Поверх календарей. Наталья Иванова
Функционирует при финансовой поддержке Министерства цифрового развития, связи и массовых коммуникаций Российской Федерации
№ 11, 2024

№ 10, 2024

№ 9, 2024
№ 8, 2024

№ 7, 2024

№ 6, 2024
№ 5, 2024

№ 4, 2024

№ 3, 2024
№ 2, 2024

№ 1, 2024

№ 12, 2023

литературно-художественный и общественно-политический журнал
 


ГОД ПАСТЕРНАКА



Наталья Иванова

Поверх календарей


И кажется, не время года,

А гибель и конец времен.

             Борис Пастернак. Город

 

Названия сборников, статей и эссе о писателях-классиках часто включают в себя слово «время». Понятие растяжимое и всеохватное, с размытыми контурами, многозначное и метафизическое, философское и физическое, в этих случаях время обозначает эпоху, историко-литературный и общественный контексты — «Пушкин и его время», «Достоевский и его время», «Ахматова и ее время»… — примеров можно привести множество. Но есть в русской литературе поэт, у которого время всегда конкретное, будь это время суток или время года, месяц, день месяца, чем-то выдающийся. Или — время как времена жизни. У которого на все есть свой календарь, «череда» (одно из нередко встречаемых в его поэтическом лексиконе слов) событий частной — природной — общественной — исторической — политической жизни. Вернее, свои календари, которые складываются в палимпсест. Палимпсест календарей, где слой просвечивает сквозь слой.


1.

 

Потенциальную мощь и свежесть голоса начинающего поэта его современники (и все последующие) ведут со стихотворения «Февраль». Приведем это черно-белое стихотворение (с фирменным для Пастернака в будущем, а здесь впервые мгновенным прыжком из пейзажа определенного месяца к афористичному самоопределению в поэзии) как эпиграф ко «всему» Пастернаку.

 

Февраль. Достать чернил и плакать!

Писать о феврале навзрыд,

Пока грохочущая слякоть

Весною черною горит.

 

Достать пролетку. За шесть гривен,

Чрез благовест, чрез клик колес

Перенестись туда, где ливень

Еще шумней чернил и слез.

 

Где, как обугленные груши

С деревьев тысячи грачей

Сорвутся в лужи и обрушат

Сухую грусть на дно очей.

 

Под ней проталины чернеют,

И ветер криками изрыт,

И чем случайней, тем вернее

Слагаются стихи навзрыд.

 

«Февраль» оставался неизменно дорогим Пастернаку всю жизнь — «лучшее из раннего» (письмо В. Шаламову 9 июля 1952 года). Хорошо известно, как поэт вмешивался в ранние стихи при подготовке книги 1929 года, нещадно сокращал и правил. Шестнадцатистрочный «Февраль», производящий впечатление моментального снимка, Пастернак трогал, но варианты, которые до нас дошли, демонстрируют лишь то, как оно выпрастывалось из неточных, сброшенных оболочек, например:

 

…тысячи грачей,

Неистовствуя, как кликуши,

Галдят торговок горячей, —

 

так в «Избранном» 1945 года. А в 1956-м текст восстановлен.

 

Порой связывают «Февраль» с днем рождения поэта — 10 февраля 1890 года. Но стихотворение написано задолго до советской власти, до смены официального календаря с юлианского на григорианский. Пастернак наверняка осознавал себя январским: он родился в день смерти Пушкина, 29 января «по старому стилю».

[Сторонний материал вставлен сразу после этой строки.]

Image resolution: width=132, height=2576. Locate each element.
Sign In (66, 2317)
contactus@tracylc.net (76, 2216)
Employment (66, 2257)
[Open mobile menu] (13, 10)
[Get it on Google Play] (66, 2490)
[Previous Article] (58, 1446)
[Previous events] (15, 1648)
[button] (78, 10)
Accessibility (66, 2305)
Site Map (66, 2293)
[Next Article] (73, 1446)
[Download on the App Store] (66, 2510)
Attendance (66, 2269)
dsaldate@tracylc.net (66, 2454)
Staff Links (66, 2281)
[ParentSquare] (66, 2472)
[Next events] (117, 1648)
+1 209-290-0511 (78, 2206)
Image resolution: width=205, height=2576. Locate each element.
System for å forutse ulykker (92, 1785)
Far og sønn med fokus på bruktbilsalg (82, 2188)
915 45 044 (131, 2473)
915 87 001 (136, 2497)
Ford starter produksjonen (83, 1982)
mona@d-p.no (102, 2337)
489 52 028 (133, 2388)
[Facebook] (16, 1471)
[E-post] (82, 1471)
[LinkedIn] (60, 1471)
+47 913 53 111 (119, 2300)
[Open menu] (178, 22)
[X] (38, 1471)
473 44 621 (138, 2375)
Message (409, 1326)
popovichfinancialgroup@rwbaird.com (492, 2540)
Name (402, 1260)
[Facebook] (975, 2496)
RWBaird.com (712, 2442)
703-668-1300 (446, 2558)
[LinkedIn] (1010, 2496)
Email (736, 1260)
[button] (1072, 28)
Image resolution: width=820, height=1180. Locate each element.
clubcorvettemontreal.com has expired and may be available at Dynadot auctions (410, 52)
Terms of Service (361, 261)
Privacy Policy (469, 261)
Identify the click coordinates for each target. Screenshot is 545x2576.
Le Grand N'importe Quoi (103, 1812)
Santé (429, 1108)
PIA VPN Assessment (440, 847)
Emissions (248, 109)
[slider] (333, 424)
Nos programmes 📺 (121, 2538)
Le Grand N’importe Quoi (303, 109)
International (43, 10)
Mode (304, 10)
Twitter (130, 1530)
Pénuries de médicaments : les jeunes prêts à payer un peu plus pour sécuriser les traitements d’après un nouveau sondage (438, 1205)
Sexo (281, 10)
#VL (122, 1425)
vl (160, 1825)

Отметим еще, что в «Феврале» запечатлен исход зимы, время «весны света» — вспоминается картина Игоря Грабаря, московского импрессиониста, новые работы которого не проходили мимо обсуждения дома у Пастернаков.

А теперь обернемся на одно из последних, если не последнее в жизни, стихотворение, написанное фактически одновременно с «Нобелевской премией» (за публикацию которой в английской газете Пастернаку пригрозили в Генпрокуратуре тяжкими последствиями), «Единственные дни». Оно состоит из пяти четверостиший. И в нем тоже, как и в «Феврале», торжествует свежесть жизни — зимнее солнце, свет, мокнущие дороги. Нет грачей — но есть потеющие от тепла скворешни. Круг замкнулся — и в жизни, и на часах, где «полусонным стрелкам лень / Ворочаться на циферблате». А если стрелки пойдут на следующий круг, то «…дольше века длится день» (опять афористичная строка, не раз ее брали взаймы для названия, от романа — Ч. Айтматов — до газетной статьи).

 

«Протяженье многих зим» и соответственно в каждой «дни солнцеворота» повторяются «без счета»; «череда дней» образует природный цикл, а циклы — век. Измерима ли вечность? Тысячелетье? Или они тоже отсчитываются на особых поэтических часах?

 

В кашне, ладонью заслонясь,

Сквозь фортку крикну детворе:

Какое, милые, у нас

Тысячелетье на дворе?

 

Ценность для Пастернака представлял бесконечно длящийся и переходящий в тысячелетие день, притом из череды дней составлялись «единственные дни». Из дней — месяцы, из месяцев — времена года, тоже идущие по кругу.

 

Просевая полдень, Тройцын день, гулянье,

Просит роща верить: мир всегда таков.

 

На строфу того же стихотворения, «Воробьевы горы» из «Песен в письмах, чтобы не скучала» (сборник «Сестра моя — жизнь») раньше:

 

Расколышь же душу! Всю сегодня выпень.

Это полдень мира. Где глаза твои?

…Дальше — воскресенье…

 

То есть в одном стихотворении насквозь день недели — воскресенье, православный праздник — Троицын день, и все это в обобщенном времени дня человеческого — полдне мира.

 

Время циклическое уводит от страха смерти: после ночи всегда наступит утро, после зимы — весна. Да, именно цикличность природного календаря не только уводит от страха смерти, но по-своему примиряет человека с ней. Проходят десятилетия жизни — и поэтической жизни Пастернака. Наступает осень, и уже «Сквозь желтый ужас листьев / Уставилась зима», зима зловеще представляется «мертвой женщиной белой из гипса». Но жизнь сильнее — и заставляет время парадоксально повернуть назад. «И не кончается объятье». А что такое — объятье? Два человека образуют в объятии круг, оба — нерасторжимые половинки циферблата любовной связи.


2.

 

И вот поэтому я задумала и осуществила «Поэтический календарь Пастернака» (издательство «О.Г.И.», редактор Максим Амелин, сразу распознавший оригинальность идеи и ее подхвативший). В лирике Пастернака можно найти бесконечное количество примет, обозначений и описаний времен дня, месяцев и сезонов: от января до декабря — от зимы до зимы, много раз по кругу. Самой трудной оказалась задача выбрать не то чтобы лучшее, но и наиболее выразительное стихотворение для ежемесячной страницы предполагаемого календаря. Попробую хотя бы что-то упомянуть — по временам года и по месяцам.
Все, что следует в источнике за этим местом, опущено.